[[ Material for the task open ]]
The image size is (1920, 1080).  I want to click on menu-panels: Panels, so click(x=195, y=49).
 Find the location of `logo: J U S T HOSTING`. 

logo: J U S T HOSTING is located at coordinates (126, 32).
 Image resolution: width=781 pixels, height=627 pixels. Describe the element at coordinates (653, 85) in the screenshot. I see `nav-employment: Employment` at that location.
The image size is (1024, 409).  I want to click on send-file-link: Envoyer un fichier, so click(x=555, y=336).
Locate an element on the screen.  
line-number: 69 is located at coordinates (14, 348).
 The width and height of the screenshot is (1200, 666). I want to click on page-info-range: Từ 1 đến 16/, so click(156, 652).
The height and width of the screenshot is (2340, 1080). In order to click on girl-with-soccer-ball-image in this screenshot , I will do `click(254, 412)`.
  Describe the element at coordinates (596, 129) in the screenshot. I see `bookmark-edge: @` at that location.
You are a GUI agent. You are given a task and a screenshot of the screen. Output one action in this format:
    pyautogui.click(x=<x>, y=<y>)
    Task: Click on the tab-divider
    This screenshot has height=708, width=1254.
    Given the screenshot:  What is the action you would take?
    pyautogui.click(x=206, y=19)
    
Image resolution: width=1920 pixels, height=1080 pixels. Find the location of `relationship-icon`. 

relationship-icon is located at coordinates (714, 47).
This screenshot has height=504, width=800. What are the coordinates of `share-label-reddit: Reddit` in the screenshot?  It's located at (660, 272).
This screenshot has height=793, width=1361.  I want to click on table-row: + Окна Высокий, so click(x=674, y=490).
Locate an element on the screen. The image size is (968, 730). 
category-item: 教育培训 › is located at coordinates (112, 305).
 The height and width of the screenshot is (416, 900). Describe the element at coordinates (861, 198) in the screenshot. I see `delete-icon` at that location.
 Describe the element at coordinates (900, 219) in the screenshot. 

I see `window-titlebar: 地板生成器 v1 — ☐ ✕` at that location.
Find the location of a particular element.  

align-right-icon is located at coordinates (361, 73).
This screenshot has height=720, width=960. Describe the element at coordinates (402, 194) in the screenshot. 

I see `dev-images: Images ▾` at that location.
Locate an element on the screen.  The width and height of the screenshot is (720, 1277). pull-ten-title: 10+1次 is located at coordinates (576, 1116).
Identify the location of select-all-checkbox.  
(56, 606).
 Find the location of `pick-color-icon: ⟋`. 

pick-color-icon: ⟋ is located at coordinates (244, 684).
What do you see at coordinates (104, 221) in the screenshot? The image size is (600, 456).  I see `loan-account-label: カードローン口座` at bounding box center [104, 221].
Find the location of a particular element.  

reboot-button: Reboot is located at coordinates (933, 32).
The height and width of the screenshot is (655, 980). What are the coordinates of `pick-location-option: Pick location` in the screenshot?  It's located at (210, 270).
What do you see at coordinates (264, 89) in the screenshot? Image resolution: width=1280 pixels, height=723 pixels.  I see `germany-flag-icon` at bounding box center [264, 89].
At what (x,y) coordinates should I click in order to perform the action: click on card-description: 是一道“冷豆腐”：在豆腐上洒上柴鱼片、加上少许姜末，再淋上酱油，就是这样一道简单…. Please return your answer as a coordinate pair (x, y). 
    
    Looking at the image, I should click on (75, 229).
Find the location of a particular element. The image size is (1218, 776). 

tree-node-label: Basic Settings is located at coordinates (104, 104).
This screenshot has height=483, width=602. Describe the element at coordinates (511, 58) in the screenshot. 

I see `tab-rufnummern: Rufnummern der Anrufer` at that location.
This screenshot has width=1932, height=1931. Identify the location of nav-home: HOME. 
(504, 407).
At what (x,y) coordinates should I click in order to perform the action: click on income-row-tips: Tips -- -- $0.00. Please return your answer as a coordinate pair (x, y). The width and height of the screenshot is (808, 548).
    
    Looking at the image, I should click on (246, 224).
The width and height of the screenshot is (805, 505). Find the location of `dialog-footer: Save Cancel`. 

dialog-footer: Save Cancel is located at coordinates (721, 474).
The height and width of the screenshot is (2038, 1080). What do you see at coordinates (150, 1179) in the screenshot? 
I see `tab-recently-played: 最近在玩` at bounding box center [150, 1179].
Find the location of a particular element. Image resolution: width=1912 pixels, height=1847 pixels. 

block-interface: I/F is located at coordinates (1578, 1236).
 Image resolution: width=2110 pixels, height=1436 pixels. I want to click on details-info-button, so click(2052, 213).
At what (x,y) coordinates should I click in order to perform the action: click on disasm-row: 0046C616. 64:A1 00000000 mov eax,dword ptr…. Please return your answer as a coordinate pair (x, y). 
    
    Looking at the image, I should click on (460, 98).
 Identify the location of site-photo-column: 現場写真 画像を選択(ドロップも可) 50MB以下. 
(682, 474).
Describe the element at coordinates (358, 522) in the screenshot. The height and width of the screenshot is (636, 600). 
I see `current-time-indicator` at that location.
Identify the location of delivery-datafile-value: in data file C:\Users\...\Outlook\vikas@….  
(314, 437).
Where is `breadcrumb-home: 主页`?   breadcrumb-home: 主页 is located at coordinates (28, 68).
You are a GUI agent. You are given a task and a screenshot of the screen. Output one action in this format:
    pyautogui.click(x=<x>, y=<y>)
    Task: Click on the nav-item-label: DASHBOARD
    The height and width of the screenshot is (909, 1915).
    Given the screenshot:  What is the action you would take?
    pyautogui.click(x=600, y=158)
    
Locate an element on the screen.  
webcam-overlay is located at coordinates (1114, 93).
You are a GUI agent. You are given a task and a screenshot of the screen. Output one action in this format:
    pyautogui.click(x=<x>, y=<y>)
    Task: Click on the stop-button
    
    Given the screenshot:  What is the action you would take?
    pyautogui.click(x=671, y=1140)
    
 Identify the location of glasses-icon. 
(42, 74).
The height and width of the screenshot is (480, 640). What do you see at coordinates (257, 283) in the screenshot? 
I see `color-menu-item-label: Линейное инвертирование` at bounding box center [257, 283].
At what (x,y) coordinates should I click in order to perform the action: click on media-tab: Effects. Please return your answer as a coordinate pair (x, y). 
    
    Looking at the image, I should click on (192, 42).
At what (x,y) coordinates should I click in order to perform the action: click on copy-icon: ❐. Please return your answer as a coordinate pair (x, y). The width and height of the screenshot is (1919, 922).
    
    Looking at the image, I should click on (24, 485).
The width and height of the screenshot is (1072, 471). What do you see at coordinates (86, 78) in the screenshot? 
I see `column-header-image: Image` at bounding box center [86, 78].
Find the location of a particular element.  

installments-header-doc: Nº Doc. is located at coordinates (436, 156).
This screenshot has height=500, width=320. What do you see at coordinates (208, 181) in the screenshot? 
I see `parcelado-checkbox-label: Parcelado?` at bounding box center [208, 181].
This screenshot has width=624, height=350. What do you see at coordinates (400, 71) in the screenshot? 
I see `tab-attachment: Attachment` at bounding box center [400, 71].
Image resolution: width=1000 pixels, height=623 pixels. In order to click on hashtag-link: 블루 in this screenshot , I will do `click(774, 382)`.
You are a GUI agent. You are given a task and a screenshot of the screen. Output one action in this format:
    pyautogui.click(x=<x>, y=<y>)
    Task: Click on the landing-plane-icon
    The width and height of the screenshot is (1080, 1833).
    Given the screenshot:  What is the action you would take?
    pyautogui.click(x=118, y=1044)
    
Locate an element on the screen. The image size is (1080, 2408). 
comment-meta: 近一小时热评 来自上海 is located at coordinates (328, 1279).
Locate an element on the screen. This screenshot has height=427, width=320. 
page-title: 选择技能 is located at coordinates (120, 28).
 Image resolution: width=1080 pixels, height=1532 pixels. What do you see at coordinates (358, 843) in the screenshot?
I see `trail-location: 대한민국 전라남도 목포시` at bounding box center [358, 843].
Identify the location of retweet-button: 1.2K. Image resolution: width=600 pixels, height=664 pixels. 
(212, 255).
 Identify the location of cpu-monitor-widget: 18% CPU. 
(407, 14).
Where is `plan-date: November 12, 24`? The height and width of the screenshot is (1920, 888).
[[ Material for the task closed ]]
» **Directions**
Duplicate the rows above from the line that contains "This screenshot has height=720, width=960." through the line that contains "(504, 407).", keeping every character as it is.

» **Response for this exercise**
This screenshot has height=720, width=960. Describe the element at coordinates (402, 194) in the screenshot. 

I see `dev-images: Images ▾` at that location.
Locate an element on the screen.  The width and height of the screenshot is (720, 1277). pull-ten-title: 10+1次 is located at coordinates (576, 1116).
Identify the location of select-all-checkbox.  
(56, 606).
 Find the location of `pick-color-icon: ⟋`. 

pick-color-icon: ⟋ is located at coordinates (244, 684).
What do you see at coordinates (104, 221) in the screenshot? The image size is (600, 456).  I see `loan-account-label: カードローン口座` at bounding box center [104, 221].
Find the location of a particular element.  

reboot-button: Reboot is located at coordinates (933, 32).
The height and width of the screenshot is (655, 980). What are the coordinates of `pick-location-option: Pick location` in the screenshot?  It's located at (210, 270).
What do you see at coordinates (264, 89) in the screenshot? Image resolution: width=1280 pixels, height=723 pixels.  I see `germany-flag-icon` at bounding box center [264, 89].
At what (x,y) coordinates should I click in order to perform the action: click on card-description: 是一道“冷豆腐”：在豆腐上洒上柴鱼片、加上少许姜末，再淋上酱油，就是这样一道简单…. Please return your answer as a coordinate pair (x, y). 
    
    Looking at the image, I should click on (75, 229).
Find the location of a particular element. The image size is (1218, 776). 

tree-node-label: Basic Settings is located at coordinates (104, 104).
This screenshot has height=483, width=602. Describe the element at coordinates (511, 58) in the screenshot. 

I see `tab-rufnummern: Rufnummern der Anrufer` at that location.
This screenshot has width=1932, height=1931. Identify the location of nav-home: HOME. 
(504, 407).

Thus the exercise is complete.